**Input data**:
=== Section Start ===
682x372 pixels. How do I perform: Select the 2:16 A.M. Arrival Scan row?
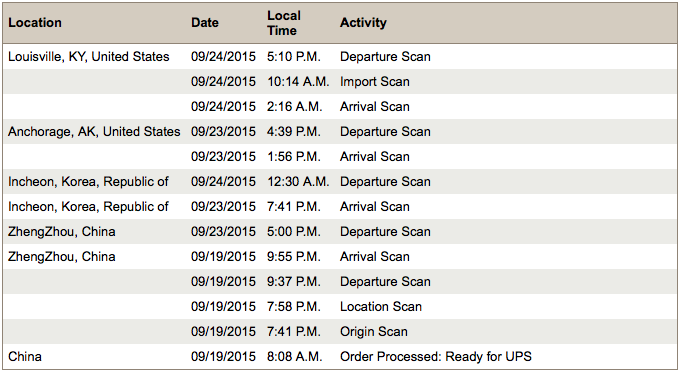[340, 107]
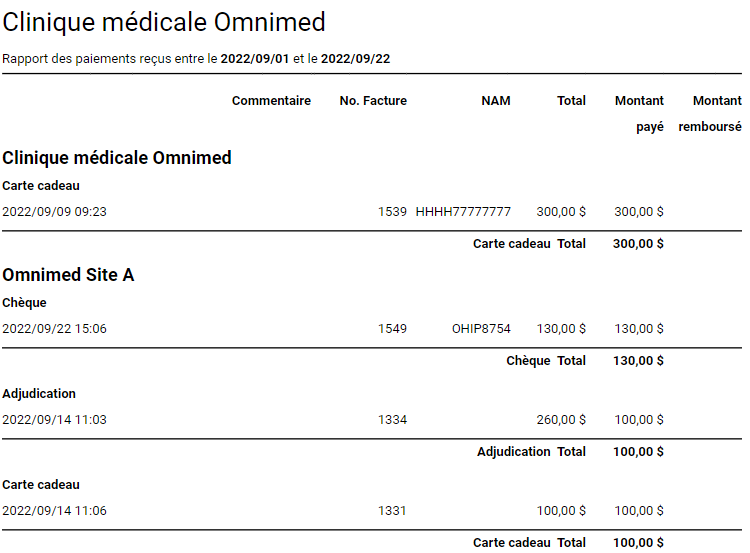
Task: Click NAM value OHIP8754
Action: (x=481, y=329)
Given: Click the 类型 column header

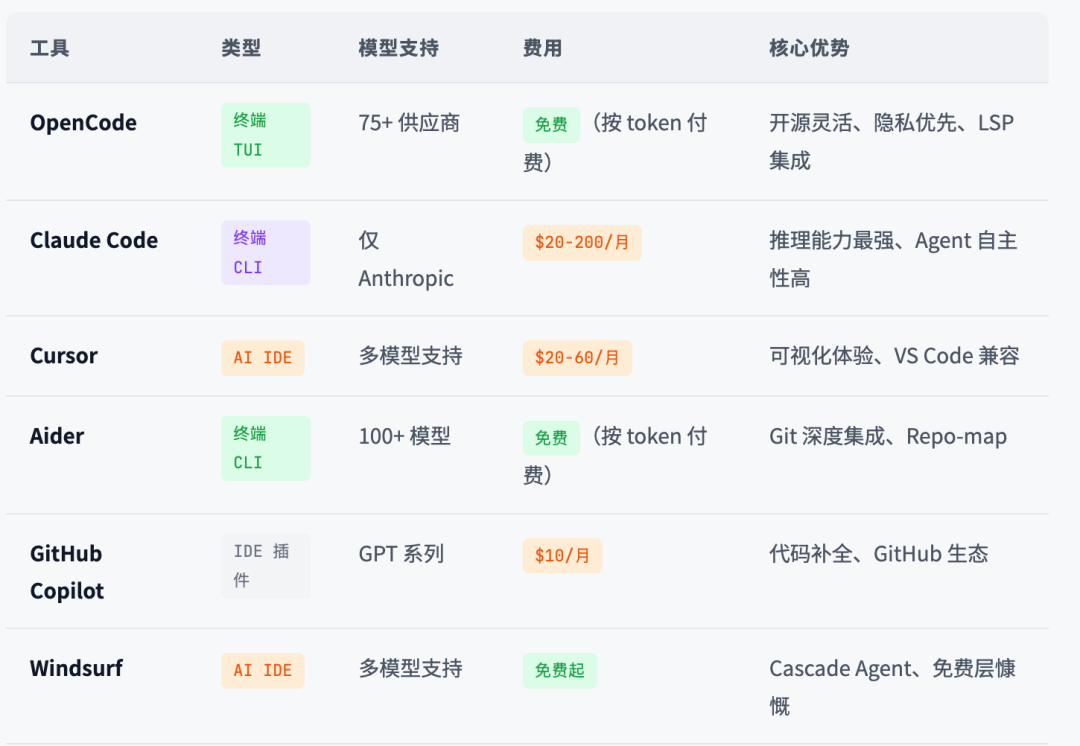Looking at the screenshot, I should 241,48.
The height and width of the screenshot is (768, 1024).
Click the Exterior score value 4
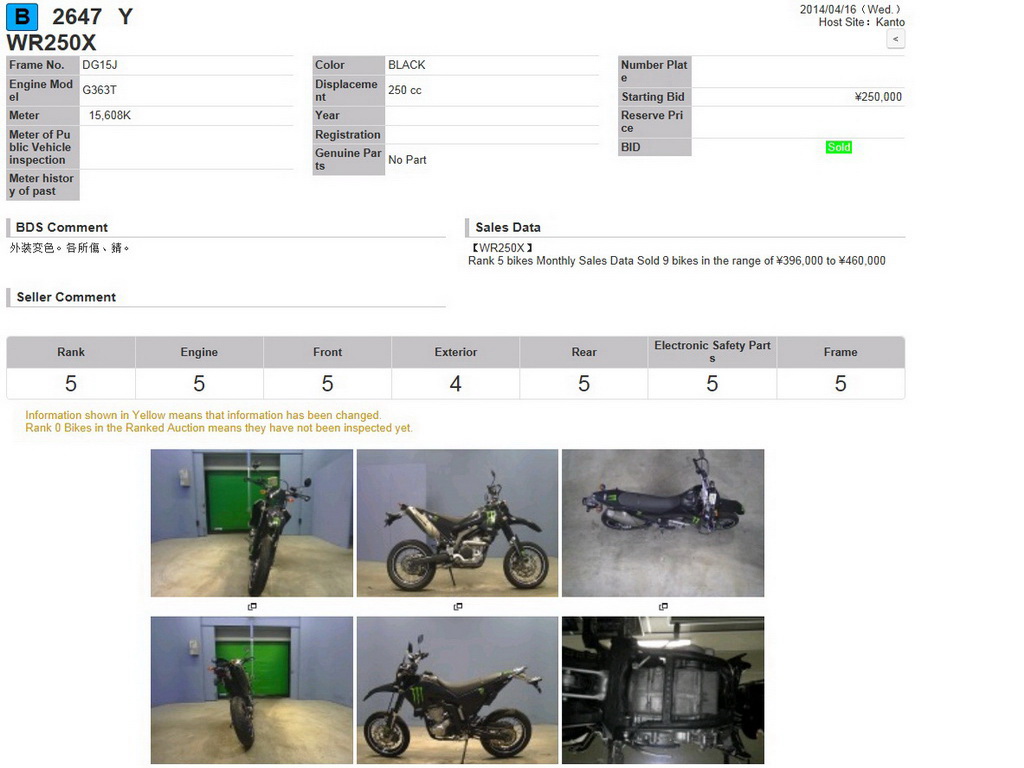(x=456, y=384)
=== Section End ===
**What is needed**: Only those lines from the one containing "Given: Click the 类型 column header" to the end of the material above, retyped exactly and without pictures, belong in your reply.

**Solved problem**:
Given: Click the 类型 column header

Looking at the screenshot, I should 241,48.
The height and width of the screenshot is (768, 1024).
Click the Exterior score value 4
(x=456, y=384)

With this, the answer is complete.